— Я не об этом. Пусть Олег разбирается, если только захочет
лезть в эту грязь… Оксана, я у тебя вижу одно-единственное ценное качество…
— Интересно, какое? — медоточивым голоском поинтересовалась
та.
— С органами ты никак не связана…
— Бог миловал.
— Вот и хорошо. Я просто не знаю сейчас, куда идти… В общем,
я тебе оставлю свой архив, — показала она на объемистую хозяйственную сумку. —
Там ничего компрометирующего, но для истории сохранить необходимо… Когда-то же
будут писать историю борьбы… Даю честное слово, ничего компрометирующего…
— Мы люди недоверчивые, — сказал Данил.
Присел на корточки, расстегнул сумку, покопался: груды
вырезок из газет, на русском, на рутенском, на парочке иностранных, ксерокопии
каких-то бумаг, фотографии, рукописи, разномастные книжонки… Действительно,
хлам.
— Извините, — сказал он, выпрямляясь. — Я человек аполитичный,
как уже говорилось, но не хочу, чтобы Оксанку во что-нибудь этакое ненароком
впутали…
— Вы это называете «впутали»?
— Ох, не надо дискуссий, — поморщился Данил. — У вас своя
жизнь, у нее своя…
— Но ты можешь это сохранить? Оксана?
— Да сохраню, сохраню, — досадливо заверила Оксана. — Что
это ты вдруг решила расстаться с бесценными сокровищами?
— Просто я не знаю, что со мной будет послезавтра, — заявила
Катя тоном ребенка, которому велели хранить секрет, но его так и распирает от
желания поделиться со всем белым светом.
Видимо, то же сравнение пришло в голову и Оксане, она,
переглянувшись с Данилом, безразличным тоном подначила:
— Катюша, какие ты глупости говоришь…
— Это не глупости.
— Ой, снова пошли роковые тайны, черные маски… Кать, тебе не
надоело мистифицировать парочку уставших, вымотанных любовников?
— Я тебя не мистифицирую… — она вот-вот готова была дозреть.
И, наконец, решилась:
— Послезавтра, на празднике, будет наша демонстрация…
— Тоже мне секрет, — фыркнула Оксана. — Весь город знает…

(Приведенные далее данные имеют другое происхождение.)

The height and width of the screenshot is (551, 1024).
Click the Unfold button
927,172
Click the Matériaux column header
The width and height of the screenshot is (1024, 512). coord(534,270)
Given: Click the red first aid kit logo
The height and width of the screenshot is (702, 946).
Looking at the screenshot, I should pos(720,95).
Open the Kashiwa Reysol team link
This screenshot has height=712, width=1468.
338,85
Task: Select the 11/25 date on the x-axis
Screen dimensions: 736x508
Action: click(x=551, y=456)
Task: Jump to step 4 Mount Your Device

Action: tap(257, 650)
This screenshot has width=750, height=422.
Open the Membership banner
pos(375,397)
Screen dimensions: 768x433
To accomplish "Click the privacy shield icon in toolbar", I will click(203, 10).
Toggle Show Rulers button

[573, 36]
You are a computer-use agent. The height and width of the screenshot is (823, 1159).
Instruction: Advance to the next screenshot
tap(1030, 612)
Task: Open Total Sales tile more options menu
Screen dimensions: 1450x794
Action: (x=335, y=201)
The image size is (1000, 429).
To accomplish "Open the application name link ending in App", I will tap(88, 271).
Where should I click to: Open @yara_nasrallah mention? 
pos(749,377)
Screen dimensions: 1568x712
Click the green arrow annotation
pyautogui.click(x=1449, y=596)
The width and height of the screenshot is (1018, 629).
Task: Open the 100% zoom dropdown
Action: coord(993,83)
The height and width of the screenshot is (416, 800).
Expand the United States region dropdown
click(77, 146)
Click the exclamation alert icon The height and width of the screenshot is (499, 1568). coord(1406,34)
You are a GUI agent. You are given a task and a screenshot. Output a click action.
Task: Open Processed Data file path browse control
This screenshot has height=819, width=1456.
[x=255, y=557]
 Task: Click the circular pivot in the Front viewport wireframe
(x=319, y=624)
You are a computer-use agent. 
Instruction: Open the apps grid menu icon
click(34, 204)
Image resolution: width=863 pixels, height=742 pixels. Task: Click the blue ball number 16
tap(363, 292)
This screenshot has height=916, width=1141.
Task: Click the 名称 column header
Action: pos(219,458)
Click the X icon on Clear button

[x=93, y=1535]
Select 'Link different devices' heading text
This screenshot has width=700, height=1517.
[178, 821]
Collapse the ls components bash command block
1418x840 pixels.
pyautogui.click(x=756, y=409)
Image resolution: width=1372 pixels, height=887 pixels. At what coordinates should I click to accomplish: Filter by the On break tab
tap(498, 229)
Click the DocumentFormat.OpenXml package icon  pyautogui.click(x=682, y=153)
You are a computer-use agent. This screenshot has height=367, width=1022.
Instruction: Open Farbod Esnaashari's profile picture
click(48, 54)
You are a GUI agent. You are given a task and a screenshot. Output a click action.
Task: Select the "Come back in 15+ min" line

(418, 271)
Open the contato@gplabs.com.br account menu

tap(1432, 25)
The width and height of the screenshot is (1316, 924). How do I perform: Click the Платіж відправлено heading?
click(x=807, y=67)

— Подожди, — заявила Катя, задрав голову с видом некоего
гордого превосходства. — Сейчас объясню…
Она взяла с полочки под зеркалом свою сумочку… Молниеносно
выбросив руку, Данил без труда отобрал у нее тяжелый револьвер с коротким
стволом.
Привычно осмотрел, отвел большим пальцем рубчатый язычок
стопора и выщелкнул барабан.
Ерунда. Газовый «Агент», заряженный холостыми патронами.
— Отдайте, вы!
— Пожалуйста, — Данил без колебаний протянул ей игрушку
рукоятью вперед. — Только не вздумайте бабахать в квартире, соседи вмиг
проснутся, сгоряча милицию позовут…
— Дорогой пан коммерсант, я еще не сошла с ума, —
торжественно заверила Катя, пряча револьвер в сумочку. — Так вот, Оксана, мне
достали пропуск на площадь. Там будет много иностранных журналистов, на сей раз
им замолчать ничего не удастся…
— Ах, вот оно что… — догадался Данил. — А смысл? Ну,
бабахнете в двух шагах от Батьки…
— Держите вашу иронию при себе, — отрезала Катя. — Я
прекрасно понимаю, что вам этого не понять… Но внимание свободной прессы к
этому событию как раз и сделает все не напрасным. Мы еще раз напомним о
политзаключенных…
Она выпрямилась, глаза горели нездоровым воодушевлением. «Ах
ты, Раймонда Дьен доморощенная, — ласково подумал Данил. — Так и видятся тебе
уже заголовочки европейских газет… Вот только ты и знать не знаешь, сколько
мадемуазель Раймонда в свое время получила денежек от нашего КГБ за свой, в
общем, абсолютно безопасный прыжок на рельсы… Да и растолкуй тебе, все равно не
поверишь. Ну, в конце концов, Софа Перовская и Маруся Спиридонова, как и ты,
старались исключительно идеи ради… что их для меня от этого не делает более
привлекательными. Лучше уж Раймонда, с той, по крайней мере, все ясно: получила
денежки — и честно их отработала, не пудря себе мозги идеологией…»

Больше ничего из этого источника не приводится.